Published online Apr 14, 2015. doi: 10.3748/wjg.v21.i14.4136
Peer-review started: June 13, 2014
First decision: July 21, 2014
Revised: October 17, 2014
Accepted: December 1, 2014
Article in press: December 1, 2014
Published online: April 14, 2015
Processing time: 306 Days and 16.9 Hours
AIM: To investigate whether whole-exome sequencing may serve as an efficient method to identify known or novel colorectal cancer (CRC) predisposing genes in early-onset or familial CRC cases.
METHODS: We performed whole-exome sequencing in 23 Chinese patients from 21 families with non-polyposis CRC diagnosed at ≤ 40 years of age, or from multiple affected CRC families with at least 1 first-degree relative diagnosed with CRC at ≤ 55 years of age. Genomic DNA from blood was enriched for exome sequences using the SureSelect Human All Exon Kit, version 2 (Agilent Technologies) and sequencing was performed on an Illumina HiSeq 2000 platform. Data were processed through an analytical pipeline to search for rare germline variants in known or novel CRC predisposing genes.
RESULTS: In total, 32 germline variants in 23 genes were identified and confirmed by Sanger sequencing. In 6 of the 21 families (29%), we identified 7 mutations in 3 known CRC predisposing genes including MLH1 (5 patients), MSH2 (1 patient), and MUTYH (biallelic, 1 patient), five of which were reported as pathogenic. In the remaining 15 families, we identified 20 rare and novel potentially deleterious variants in 19 genes, six of which were truncating mutations. One previously unreported variant identified in a conserved region of EIF2AK4 (p.Glu738_Asp739insArgArg) was found to represent a local Chinese variant, which was significantly enriched in our early-onset CRC patient cohort compared to a control cohort of 100 healthy Chinese individuals scored negative by colonoscopy (33.3% vs 7%, P < 0.001).

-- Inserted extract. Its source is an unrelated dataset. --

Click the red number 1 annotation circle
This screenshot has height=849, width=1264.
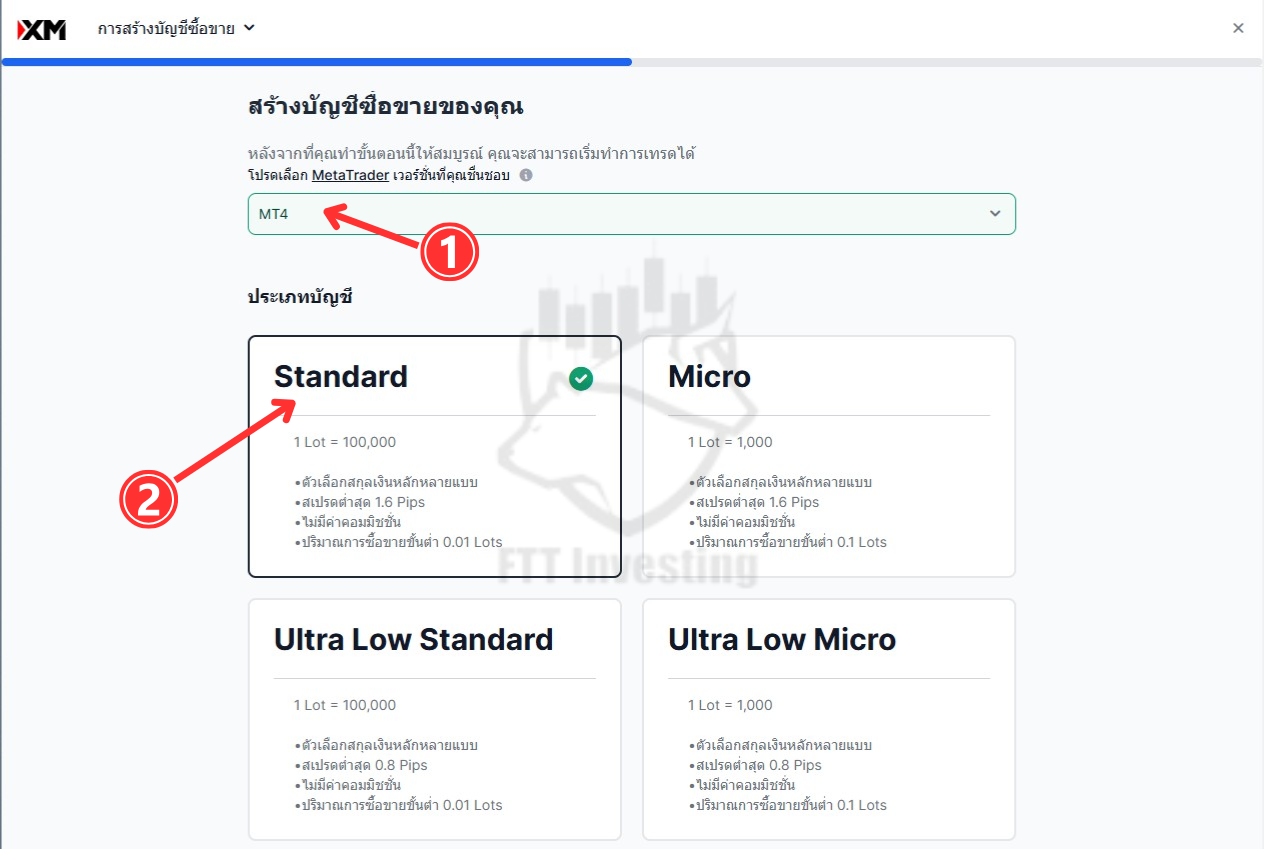[x=449, y=252]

CONCLUSION: Whole-exome sequencing of early-onset or familial CRC cases serves as an efficient method to identify known and potential pathogenic variants in established and novel candidate CRC predisposing genes.
Core tip: Mendelian colorectal cancer (CRC) predisposition syndromes underlie about 5% of all CRCs, and are caused by germline mutations in a limited set of genes. The overall heritability of CRC, however, is estimated to be approximately 30% and as yet many families at risk remain unexplained. This research identifies seven mutations of known CRC predisposing genes (MLH1, MSH2 and MUTYH) in 6 of the 21 families (29%), five of which were previously reported as pathogenic. One unreported variant EIF2AK4 (p.Glu738_Asp739insArgArg) located at conserved region was found to represent a local Chinese variant and significantly enriched in our early-onset CRC patient cohort.